David Sweanor, Adjunct Professor of Law, University of Ottawa, Canada

Coalition needs a reality check

We have an official unemployment rate of more than 11pc in Ireland and continuing emigration of our talented young people, yet a big campaign for same-sex “marriage” is the Government’s priority for next year (Irish Independent, August 29)?

The current Government needs a further reality check.

John B Reid, Monkstown, Co Dublin

The cock-up to bonus ratio

I wish to ask your readers a simple question, one which they should be able to answer in less time than it takes to read this letter: do they think that Bank of Ireland CEO Richie Boucher’s next bonus will be affected by the recent cock-up over payment of wages to various account holders?

Brian Cosgrove, Cornelscourt, Dublin 18

Thank the taxpayer

A Dublin bus just passed me with an advertisement for a building society that reads “We wouldn’t have this house if it wasn’t for …”.

Wouldn’t it be nice to see a large billboard display on behalf of our Irish financial institutions that reads, “If it wasn’t for the Irish taxpayer, we wouldn’t have a business”.

How about it Enda? It would win some votes.

Darren Williams, Dublin 18

Coexistence in the Middle East

Siobhan O Connor’s article (Irish Independent, August 29) was inspiring and bold, especially as it comes at a crucial time when we hear about Christians being driven from their homes in droves in Iraq, and other minorities being humiliated and mistreated by Islamic extremists.

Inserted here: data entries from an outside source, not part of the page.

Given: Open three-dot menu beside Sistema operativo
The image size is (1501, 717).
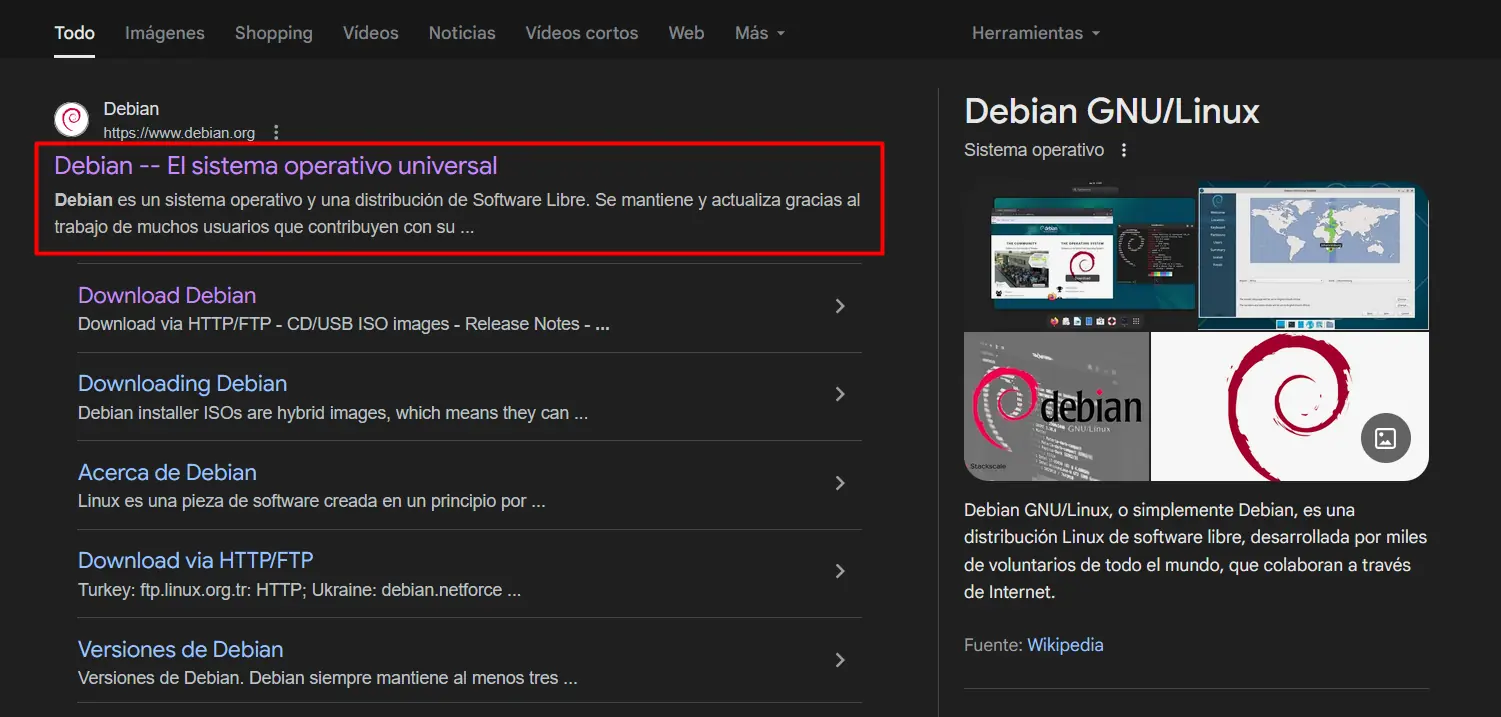Looking at the screenshot, I should pos(1124,151).
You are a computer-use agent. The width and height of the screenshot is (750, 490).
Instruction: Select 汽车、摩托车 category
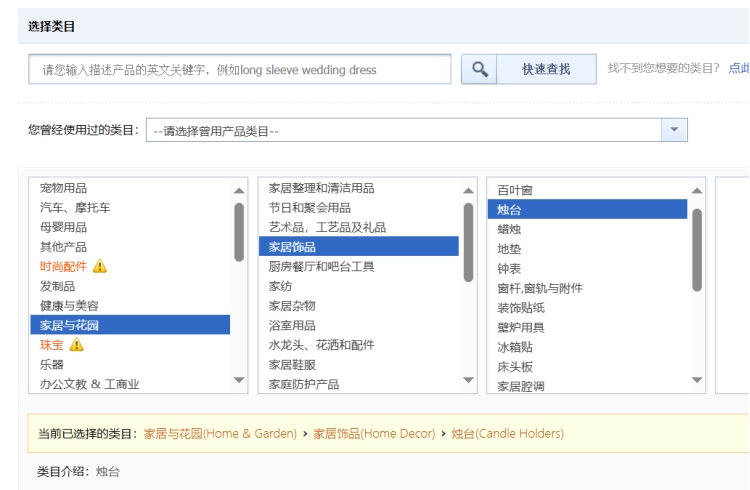tap(75, 208)
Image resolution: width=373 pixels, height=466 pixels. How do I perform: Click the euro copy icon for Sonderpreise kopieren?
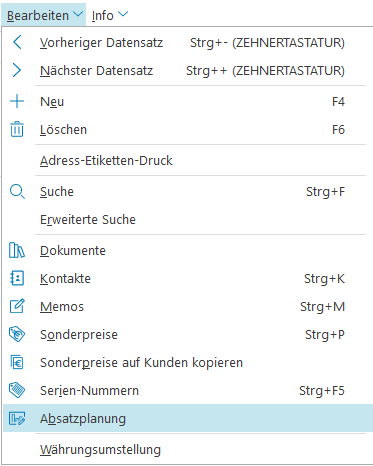(x=17, y=362)
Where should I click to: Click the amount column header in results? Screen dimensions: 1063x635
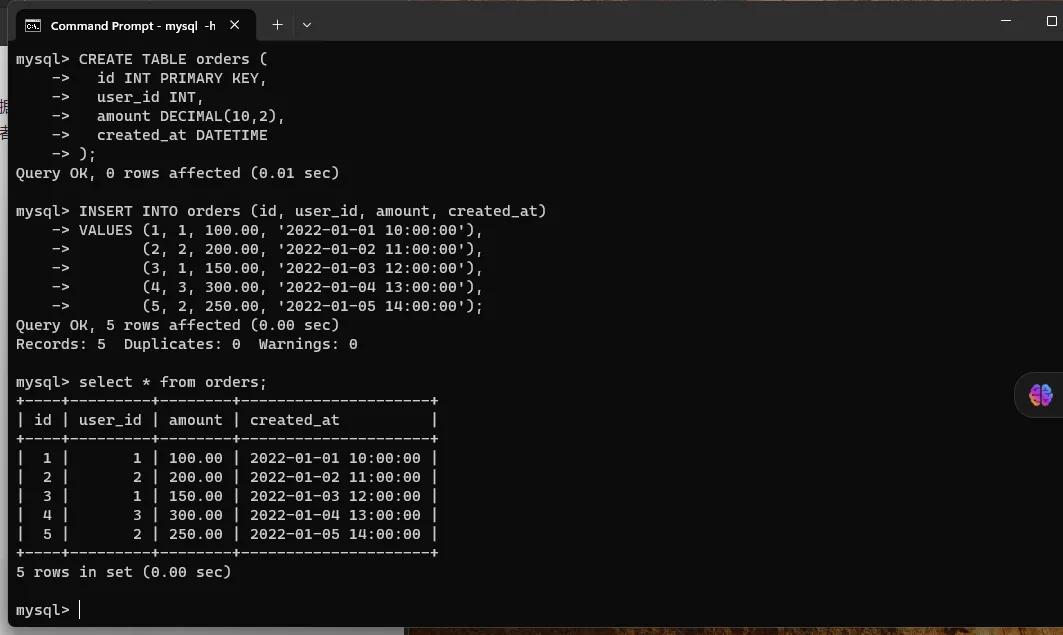tap(196, 420)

It is true that spirituality is seeing things more clearly and that it is through adversity that we gain strength. The recent bombardments of Gaza, and Western governments’ repressive policies in Iraq and Afghanistan, have undeniably inflamed tensions between a myriad of religious groups and cultures.

However, religions have always coexisted harmoniously with each other and the Middle East has always been a sanctuary for those fleeing religious persecution.

In Jordan, Christians constitute 7pc of the population. They were in Jordan 600 years before Muslims, making them the most ancient Christian community in the world.

They enjoy political, religious and social rights equal to Muslims, and their rights are safeguarded by the state and the law. They continue to play a leading role in interfaith harmony and all walks of life.

Even in Syria, Christians were safe for centuries. Armenians used to have al Arman neighbourhood (the Armenian quarter in the capital city, Damascus), where they prospered.

At the present time, Jordan is an oasis of stability, tranquillity and peace in a region ravaged with atrocities committed in the name of God.